**Untuk Dikerjakan:**
Sunting bagian materi yang dibuka dengan baris berisi "Screen dimensions: 1253x623" dan ditutup dengan baris berisi "tap(676, 584)", lalu tuliskan ulang bagian itu saja dengan "Transfers" diganti menjadi "Payments" tanpa perubahan lain.
= = =
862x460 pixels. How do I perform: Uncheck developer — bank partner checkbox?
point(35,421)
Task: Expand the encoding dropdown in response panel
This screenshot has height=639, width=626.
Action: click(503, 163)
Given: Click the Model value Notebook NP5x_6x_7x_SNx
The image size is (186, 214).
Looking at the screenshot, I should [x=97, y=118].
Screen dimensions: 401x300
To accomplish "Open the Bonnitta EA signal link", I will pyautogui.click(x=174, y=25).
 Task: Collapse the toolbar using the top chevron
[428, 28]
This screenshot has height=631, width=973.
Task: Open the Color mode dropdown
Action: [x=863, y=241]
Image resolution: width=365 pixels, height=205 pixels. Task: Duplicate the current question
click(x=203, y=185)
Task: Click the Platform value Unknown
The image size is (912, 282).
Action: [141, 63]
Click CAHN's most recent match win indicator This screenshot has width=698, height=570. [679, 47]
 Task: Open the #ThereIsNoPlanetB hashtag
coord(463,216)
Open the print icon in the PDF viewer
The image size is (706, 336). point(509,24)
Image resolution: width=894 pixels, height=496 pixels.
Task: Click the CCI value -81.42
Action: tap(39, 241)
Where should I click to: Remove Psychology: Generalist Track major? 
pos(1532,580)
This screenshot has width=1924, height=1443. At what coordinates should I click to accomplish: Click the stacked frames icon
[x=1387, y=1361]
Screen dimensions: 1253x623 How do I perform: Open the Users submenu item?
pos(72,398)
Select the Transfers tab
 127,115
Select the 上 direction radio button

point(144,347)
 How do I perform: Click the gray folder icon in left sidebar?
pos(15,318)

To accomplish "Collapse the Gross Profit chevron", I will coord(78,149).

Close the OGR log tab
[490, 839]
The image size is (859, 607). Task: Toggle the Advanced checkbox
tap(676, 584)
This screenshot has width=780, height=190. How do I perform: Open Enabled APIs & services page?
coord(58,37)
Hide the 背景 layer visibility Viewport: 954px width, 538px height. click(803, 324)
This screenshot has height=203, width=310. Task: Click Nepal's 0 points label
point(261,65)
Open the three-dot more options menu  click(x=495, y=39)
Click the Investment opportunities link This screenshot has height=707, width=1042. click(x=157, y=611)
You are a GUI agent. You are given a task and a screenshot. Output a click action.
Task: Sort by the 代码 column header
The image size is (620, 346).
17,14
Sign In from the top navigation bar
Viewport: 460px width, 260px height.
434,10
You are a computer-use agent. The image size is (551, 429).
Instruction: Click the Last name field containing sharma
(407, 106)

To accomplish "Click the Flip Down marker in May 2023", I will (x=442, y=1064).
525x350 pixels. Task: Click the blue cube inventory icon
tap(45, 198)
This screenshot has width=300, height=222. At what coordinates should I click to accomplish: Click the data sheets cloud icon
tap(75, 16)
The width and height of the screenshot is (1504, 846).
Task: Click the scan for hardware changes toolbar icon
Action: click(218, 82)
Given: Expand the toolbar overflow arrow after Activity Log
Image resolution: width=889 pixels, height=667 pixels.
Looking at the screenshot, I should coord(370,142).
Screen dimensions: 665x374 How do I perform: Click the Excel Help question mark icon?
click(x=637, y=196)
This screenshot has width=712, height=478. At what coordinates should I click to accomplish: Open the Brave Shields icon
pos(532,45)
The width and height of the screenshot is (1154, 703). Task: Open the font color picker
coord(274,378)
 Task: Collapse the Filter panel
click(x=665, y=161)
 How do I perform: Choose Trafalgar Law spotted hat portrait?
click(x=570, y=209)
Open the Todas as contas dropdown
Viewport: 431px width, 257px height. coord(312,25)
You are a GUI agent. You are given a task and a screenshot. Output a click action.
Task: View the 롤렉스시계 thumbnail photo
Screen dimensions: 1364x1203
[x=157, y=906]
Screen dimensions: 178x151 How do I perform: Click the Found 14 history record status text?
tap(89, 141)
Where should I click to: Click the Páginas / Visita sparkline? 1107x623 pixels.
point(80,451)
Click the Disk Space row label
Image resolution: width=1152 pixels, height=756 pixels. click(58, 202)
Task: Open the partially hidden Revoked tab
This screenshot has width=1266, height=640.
= = =
**Jawaban Latihan:**
Screen dimensions: 1253x623 How do I perform: Open the Users submenu item?
pos(72,398)
Select the Payments tab
 127,115
Select the 上 direction radio button

point(144,347)
 How do I perform: Click the gray folder icon in left sidebar?
pos(15,318)

To accomplish "Collapse the Gross Profit chevron", I will coord(78,149).

Close the OGR log tab
[490, 839]
The image size is (859, 607). Task: Toggle the Advanced checkbox
tap(676, 584)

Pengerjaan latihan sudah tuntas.